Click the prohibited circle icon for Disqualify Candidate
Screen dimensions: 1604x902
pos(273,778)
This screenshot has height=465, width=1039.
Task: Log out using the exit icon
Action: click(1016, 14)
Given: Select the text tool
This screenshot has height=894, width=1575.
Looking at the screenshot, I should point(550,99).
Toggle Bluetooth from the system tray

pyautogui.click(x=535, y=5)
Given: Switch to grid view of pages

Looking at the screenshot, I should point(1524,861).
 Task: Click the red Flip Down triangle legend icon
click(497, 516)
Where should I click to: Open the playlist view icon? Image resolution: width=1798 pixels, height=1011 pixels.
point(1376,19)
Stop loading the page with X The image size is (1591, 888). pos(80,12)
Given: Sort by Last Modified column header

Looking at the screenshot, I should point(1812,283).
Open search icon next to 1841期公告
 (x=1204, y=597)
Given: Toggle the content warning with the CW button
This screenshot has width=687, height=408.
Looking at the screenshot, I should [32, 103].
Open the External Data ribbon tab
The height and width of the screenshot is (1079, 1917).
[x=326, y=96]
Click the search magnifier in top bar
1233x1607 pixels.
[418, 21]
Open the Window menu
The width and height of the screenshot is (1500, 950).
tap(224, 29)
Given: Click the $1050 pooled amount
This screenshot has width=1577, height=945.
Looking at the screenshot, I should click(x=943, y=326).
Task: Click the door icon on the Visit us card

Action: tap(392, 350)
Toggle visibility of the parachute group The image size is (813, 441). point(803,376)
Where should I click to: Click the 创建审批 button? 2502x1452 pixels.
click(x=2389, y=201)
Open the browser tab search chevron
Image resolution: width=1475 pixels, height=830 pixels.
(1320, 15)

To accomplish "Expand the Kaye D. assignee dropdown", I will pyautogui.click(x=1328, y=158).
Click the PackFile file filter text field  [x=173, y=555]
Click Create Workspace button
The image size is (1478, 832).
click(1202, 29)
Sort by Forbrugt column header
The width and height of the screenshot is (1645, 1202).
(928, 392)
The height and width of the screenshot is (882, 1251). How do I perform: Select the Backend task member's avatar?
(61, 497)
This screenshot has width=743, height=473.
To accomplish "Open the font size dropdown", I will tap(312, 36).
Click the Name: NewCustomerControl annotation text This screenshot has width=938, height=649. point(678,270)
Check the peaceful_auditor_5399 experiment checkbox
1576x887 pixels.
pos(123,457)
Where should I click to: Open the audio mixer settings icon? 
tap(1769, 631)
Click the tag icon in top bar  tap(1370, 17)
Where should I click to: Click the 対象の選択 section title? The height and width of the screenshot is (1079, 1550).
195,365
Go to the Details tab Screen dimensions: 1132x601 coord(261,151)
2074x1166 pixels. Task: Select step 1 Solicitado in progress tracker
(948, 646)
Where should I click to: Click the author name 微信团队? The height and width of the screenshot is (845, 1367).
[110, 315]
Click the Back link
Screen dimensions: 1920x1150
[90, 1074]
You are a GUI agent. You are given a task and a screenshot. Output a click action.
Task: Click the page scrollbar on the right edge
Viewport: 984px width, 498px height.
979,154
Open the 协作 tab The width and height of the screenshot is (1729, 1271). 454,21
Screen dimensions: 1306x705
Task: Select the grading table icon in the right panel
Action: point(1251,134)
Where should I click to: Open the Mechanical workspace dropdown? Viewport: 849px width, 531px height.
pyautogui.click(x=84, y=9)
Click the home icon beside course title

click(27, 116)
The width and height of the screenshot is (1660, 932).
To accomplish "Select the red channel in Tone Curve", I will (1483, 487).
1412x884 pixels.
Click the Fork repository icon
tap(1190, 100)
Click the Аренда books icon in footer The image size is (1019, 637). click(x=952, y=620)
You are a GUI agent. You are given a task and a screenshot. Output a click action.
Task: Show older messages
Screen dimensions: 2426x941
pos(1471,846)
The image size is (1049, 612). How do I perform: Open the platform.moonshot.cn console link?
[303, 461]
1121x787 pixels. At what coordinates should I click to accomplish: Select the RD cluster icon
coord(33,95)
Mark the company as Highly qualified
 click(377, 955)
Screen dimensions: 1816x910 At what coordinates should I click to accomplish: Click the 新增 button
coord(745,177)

----------------

• [What the task requires] Please restate the records word for word. Go from the first line to the line with "Given: Select the text tool" and include both.

• [Solution]
Click the prohibited circle icon for Disqualify Candidate
Screen dimensions: 1604x902
pos(273,778)
This screenshot has height=465, width=1039.
Task: Log out using the exit icon
Action: click(1016, 14)
Given: Select the text tool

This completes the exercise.